──────── RECORDS TO PROCESS ────────

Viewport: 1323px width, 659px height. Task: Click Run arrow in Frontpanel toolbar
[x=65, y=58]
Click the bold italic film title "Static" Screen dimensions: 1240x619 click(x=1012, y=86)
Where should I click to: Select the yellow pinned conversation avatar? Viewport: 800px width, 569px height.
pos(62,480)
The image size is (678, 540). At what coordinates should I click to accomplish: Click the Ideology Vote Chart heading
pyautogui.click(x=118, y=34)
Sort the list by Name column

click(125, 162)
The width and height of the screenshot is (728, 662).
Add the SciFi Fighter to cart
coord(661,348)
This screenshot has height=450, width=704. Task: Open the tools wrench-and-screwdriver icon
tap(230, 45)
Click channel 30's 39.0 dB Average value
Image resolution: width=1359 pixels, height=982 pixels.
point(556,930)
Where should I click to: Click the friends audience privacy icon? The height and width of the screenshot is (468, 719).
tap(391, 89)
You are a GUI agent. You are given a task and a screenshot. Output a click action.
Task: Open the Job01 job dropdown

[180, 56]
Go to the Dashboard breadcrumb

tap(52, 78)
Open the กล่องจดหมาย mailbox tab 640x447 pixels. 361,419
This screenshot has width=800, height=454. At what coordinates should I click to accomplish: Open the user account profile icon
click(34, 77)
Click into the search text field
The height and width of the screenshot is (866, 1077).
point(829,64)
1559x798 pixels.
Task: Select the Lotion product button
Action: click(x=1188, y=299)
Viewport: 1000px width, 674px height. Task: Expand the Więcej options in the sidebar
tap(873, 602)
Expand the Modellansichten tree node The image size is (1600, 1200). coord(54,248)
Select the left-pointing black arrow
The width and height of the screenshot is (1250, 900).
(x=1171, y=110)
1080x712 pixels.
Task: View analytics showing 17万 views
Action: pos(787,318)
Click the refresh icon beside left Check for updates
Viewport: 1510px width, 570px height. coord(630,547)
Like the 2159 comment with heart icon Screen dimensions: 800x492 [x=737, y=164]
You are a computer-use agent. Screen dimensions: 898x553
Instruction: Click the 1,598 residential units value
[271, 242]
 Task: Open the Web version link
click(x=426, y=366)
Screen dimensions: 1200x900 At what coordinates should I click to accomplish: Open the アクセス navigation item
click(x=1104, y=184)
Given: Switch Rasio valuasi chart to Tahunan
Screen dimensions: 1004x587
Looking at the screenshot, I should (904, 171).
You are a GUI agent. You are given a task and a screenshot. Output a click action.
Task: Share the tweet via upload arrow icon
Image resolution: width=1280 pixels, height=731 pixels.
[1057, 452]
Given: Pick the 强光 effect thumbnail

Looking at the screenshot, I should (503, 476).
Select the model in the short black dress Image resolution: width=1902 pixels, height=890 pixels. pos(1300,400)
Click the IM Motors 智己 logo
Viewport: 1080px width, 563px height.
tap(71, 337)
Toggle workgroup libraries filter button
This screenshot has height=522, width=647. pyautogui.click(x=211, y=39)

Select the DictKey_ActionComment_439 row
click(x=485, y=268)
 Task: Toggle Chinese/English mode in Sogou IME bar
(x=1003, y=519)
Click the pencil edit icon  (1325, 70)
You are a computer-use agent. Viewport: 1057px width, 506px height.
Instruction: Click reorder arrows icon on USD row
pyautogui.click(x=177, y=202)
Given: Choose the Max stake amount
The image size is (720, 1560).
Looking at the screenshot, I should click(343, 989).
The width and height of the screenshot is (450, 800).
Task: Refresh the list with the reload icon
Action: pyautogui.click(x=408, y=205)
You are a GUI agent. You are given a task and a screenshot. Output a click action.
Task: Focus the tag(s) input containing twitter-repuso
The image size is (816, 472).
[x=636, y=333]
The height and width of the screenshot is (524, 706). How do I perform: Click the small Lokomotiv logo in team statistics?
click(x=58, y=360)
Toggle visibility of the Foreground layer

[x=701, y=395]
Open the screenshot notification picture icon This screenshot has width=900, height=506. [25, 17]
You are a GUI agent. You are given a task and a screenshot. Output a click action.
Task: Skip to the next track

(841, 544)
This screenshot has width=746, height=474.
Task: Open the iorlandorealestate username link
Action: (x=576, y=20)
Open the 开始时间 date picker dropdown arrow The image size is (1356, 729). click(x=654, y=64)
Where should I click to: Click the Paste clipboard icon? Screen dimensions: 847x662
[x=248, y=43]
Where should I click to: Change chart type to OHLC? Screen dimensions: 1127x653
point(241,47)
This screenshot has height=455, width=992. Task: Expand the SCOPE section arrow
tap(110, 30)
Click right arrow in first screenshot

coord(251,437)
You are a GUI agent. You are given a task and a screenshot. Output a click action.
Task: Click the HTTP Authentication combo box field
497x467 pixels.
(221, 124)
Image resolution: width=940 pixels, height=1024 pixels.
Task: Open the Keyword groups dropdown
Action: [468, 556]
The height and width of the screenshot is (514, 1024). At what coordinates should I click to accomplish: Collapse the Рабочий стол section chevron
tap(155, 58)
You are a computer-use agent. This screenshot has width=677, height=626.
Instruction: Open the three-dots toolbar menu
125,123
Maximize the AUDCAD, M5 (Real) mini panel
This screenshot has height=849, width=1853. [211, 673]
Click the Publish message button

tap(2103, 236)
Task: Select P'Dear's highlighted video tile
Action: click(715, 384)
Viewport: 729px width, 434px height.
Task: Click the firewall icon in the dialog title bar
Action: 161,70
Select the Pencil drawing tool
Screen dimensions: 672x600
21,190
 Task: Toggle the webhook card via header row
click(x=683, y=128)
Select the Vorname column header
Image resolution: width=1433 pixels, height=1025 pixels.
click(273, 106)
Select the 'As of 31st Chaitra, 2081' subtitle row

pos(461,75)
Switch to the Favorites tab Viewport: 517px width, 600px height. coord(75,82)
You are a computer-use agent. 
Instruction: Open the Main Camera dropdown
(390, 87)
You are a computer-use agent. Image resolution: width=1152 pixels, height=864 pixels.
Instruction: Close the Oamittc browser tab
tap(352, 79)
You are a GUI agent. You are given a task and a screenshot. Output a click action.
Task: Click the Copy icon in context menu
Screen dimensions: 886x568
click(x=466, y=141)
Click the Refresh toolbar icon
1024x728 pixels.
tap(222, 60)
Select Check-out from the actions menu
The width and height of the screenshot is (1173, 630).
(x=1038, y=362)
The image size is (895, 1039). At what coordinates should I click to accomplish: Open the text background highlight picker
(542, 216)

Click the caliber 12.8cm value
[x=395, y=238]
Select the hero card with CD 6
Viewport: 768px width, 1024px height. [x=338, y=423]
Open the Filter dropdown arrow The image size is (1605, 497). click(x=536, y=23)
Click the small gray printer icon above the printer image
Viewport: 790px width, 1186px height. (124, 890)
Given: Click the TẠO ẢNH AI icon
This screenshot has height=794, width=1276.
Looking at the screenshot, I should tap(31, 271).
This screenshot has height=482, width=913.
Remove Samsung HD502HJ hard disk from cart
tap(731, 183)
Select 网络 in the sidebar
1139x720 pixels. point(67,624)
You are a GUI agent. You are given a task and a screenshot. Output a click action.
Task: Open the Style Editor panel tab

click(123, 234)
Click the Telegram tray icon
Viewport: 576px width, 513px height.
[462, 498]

────────

ASSIGNMENT:
In the listing above, find every line with the word "Switch" and copy it out.

EXERCISE RESULT:
Given: Switch Rasio valuasi chart to Tahunan
Switch to the Favorites tab Viewport: 517px width, 600px height. coord(75,82)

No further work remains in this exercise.